**WHAT IS NEEDED**
Answer these from the fishing thread below:
1. Which guide service is Jeff Freidrich with?
2. Where does denimdeerslayer normally launch?
3. How far straight out from the ramp at Welch should a boat go, according to denimdeerslayer?

**SELECTED TEXT**
Somerville is a wonderful lake and fishes well - good luck!


Sent from my iPhone using Tapatalk


----------



## whsalum (Mar 4, 2013)

I've seen Jason Mochala posting some great action over there for white bass the few weeks. Jeff Freidrich has also fished it some recently. Jeff can probably give you the launch information you're looking for. He's at Fishing Addiction Guide Service.


----------



## Mike S. 11 (Nov 10, 2009)

Thanks for the info guys. Hoggwilde I sent you a PM if you don't mind. Billy thank you as well. I'll get in touch with them and check on the launch situation.

Mike


----------



## Gofish2day (May 9, 2006)

PM sent.
That will help you.


----------



## denimdeerslayer (Feb 23, 2012)

I normally lauch from Welch park. Normally a lot fewer idiots launching there. Also its best for south wind loading and has slide in walkway between ramp for loading older folks/kids. 

When you leave ramp at welch go straight out at least 100 yards. There are rock formations coming out that dont really show on maps. Stay out until around the point. 

There is really two main spots folks fish for whites/hybrids. Sandbar just south of welch and west of rocky creek. There are some rocks that do stick out by rocky creek but they normally have markers there. Sometimes its good by dam too. 

You can go to p&w for coords of some crappie trees. 

When are you planning on going? Morning bite is best now that its so hot.


----------



## SKs Crappie Fishing (Mar 24, 2008)

Y'all are really tempting me to do Somerville.... It's been on my list several years but it's really hard to drive by crappie to go catch crappie....
I've heard of that growing rock but haven't marked it on my gps..... With it being a big danger do one of you mind putting the cords up for it?


----------



## That Robbie Guy (Aug 11, 2009)

Maaan. I bet you could catch crappie in the ditch on the side of the road!



silentkilla said:


> Y'all are really tempting me to do Somerville.... It's been on my list several years but it's really hard to drive by crappie to go catch crappie....

**EXTRACTED MATERIAL**
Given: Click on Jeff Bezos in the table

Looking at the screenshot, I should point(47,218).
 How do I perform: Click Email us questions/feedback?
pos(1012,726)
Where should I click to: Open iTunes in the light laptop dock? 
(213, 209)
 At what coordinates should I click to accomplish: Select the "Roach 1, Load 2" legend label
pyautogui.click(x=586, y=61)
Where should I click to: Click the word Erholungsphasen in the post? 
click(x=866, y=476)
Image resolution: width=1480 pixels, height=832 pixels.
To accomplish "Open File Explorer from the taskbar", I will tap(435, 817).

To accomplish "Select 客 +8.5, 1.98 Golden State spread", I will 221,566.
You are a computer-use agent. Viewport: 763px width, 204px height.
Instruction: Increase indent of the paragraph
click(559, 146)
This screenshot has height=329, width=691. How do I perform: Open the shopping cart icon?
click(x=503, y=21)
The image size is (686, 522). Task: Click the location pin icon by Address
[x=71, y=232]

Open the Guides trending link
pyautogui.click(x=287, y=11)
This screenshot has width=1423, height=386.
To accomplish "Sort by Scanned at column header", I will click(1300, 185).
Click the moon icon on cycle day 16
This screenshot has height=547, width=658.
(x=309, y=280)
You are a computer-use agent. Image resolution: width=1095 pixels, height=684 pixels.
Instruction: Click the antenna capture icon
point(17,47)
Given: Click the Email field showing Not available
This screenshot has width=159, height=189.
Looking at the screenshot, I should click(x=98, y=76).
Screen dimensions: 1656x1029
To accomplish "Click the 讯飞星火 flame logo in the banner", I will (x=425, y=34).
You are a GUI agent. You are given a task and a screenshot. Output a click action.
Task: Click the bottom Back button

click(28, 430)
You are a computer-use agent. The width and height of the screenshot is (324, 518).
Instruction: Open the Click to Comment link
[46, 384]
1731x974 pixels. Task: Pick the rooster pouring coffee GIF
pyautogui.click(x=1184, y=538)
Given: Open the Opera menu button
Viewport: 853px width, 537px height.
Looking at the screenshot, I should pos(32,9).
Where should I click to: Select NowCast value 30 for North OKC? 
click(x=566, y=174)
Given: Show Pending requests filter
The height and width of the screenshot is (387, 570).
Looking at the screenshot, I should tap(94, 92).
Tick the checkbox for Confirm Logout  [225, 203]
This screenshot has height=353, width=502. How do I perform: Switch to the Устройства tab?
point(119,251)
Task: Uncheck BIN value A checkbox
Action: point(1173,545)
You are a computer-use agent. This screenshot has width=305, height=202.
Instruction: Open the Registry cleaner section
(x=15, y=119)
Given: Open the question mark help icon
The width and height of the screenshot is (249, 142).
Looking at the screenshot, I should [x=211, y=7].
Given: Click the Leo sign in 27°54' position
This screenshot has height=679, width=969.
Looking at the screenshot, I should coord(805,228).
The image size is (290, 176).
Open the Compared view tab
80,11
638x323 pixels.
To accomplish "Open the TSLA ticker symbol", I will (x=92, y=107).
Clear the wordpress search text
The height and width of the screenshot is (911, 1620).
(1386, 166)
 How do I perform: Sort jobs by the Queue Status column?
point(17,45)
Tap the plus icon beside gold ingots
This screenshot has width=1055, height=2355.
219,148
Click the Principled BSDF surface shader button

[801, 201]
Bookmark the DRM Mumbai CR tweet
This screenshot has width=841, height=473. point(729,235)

**RESPONSE**
1. Fishing Addiction Guide Service
2. Welch park
3. At least 100 yards